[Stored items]
★ ★ ★ ★ ★

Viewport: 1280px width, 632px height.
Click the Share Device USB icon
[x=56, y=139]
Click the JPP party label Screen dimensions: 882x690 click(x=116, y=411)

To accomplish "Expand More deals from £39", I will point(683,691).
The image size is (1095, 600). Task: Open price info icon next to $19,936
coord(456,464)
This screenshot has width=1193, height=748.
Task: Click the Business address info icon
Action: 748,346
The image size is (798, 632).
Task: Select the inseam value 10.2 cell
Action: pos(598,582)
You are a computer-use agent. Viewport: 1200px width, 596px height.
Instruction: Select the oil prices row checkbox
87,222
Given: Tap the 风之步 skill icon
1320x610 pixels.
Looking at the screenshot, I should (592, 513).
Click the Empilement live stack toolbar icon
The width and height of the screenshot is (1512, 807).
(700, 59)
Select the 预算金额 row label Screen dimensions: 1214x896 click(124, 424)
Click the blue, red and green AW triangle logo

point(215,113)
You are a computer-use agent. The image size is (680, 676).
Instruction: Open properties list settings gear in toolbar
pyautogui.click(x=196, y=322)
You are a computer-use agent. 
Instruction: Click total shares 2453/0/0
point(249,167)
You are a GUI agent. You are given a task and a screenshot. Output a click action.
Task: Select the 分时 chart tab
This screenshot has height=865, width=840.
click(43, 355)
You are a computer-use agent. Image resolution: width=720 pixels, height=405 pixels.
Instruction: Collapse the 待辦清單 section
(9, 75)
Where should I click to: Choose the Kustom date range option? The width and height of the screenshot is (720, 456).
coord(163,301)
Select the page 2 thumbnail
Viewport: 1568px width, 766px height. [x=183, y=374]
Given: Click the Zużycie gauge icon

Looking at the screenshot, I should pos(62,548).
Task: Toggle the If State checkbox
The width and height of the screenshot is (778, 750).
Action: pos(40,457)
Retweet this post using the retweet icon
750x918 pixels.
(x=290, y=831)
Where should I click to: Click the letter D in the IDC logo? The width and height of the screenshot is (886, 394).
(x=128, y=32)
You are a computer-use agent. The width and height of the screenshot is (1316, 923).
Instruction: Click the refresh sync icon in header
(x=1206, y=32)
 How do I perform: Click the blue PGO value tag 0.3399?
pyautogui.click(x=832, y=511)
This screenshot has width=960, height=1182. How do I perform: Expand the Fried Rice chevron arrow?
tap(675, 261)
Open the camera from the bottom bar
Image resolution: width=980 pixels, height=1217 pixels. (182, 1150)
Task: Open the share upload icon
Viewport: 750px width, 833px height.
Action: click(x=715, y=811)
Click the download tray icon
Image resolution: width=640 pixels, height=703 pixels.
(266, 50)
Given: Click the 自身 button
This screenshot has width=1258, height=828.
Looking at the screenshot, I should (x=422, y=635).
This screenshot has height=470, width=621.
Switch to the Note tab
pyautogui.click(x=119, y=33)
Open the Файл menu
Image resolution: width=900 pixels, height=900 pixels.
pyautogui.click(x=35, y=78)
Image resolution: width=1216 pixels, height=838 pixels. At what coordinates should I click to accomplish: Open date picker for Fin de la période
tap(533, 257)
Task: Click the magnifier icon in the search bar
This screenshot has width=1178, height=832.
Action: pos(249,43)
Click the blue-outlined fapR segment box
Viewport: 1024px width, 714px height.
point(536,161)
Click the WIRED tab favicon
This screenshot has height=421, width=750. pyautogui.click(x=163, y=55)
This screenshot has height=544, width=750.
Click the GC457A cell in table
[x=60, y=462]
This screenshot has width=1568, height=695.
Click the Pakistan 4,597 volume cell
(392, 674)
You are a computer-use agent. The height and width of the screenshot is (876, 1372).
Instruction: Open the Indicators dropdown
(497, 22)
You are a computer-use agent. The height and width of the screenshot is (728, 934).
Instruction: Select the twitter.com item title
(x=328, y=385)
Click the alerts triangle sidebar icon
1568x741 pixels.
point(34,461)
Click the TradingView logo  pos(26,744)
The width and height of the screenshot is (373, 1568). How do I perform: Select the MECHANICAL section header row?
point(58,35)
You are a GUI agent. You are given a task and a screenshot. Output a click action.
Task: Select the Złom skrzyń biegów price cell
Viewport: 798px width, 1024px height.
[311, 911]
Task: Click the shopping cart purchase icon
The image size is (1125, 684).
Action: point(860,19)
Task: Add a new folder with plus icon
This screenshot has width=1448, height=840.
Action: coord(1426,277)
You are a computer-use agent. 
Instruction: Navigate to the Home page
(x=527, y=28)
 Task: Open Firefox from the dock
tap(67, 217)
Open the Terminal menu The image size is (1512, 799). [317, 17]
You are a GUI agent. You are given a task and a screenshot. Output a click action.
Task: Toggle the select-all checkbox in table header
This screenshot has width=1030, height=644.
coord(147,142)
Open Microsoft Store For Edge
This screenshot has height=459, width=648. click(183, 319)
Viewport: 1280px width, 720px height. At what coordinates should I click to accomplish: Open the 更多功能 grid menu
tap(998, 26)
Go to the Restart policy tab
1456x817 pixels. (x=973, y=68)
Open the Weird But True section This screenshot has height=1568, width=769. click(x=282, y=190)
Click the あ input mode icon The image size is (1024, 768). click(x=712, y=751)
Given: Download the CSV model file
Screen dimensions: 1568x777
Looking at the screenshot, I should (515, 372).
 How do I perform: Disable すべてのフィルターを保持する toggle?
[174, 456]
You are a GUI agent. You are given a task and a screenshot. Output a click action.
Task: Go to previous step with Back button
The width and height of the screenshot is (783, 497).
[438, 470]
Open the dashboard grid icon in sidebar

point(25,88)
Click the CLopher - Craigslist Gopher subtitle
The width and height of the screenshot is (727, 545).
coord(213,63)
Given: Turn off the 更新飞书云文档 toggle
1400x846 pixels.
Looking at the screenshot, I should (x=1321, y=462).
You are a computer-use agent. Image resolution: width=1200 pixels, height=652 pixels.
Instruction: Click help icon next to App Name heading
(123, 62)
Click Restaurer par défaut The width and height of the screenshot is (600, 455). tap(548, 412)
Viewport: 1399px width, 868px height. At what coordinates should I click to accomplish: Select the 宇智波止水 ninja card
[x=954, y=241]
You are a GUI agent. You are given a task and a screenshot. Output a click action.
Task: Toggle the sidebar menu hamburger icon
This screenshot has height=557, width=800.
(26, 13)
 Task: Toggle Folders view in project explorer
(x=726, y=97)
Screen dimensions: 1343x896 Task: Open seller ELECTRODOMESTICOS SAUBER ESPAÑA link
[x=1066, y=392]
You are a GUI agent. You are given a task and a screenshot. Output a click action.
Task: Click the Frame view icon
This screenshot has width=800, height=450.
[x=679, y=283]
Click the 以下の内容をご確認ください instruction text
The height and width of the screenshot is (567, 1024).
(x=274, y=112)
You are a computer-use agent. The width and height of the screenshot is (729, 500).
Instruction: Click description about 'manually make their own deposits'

★ ★ ★ ★ ★

> _ABOUT THIS EXERCISE_
Show all lines from the data above in which the word "with" appears.

> _WRITTEN SOLUTION_
Task: Add a new folder with plus icon
Task: Go to previous step with Back button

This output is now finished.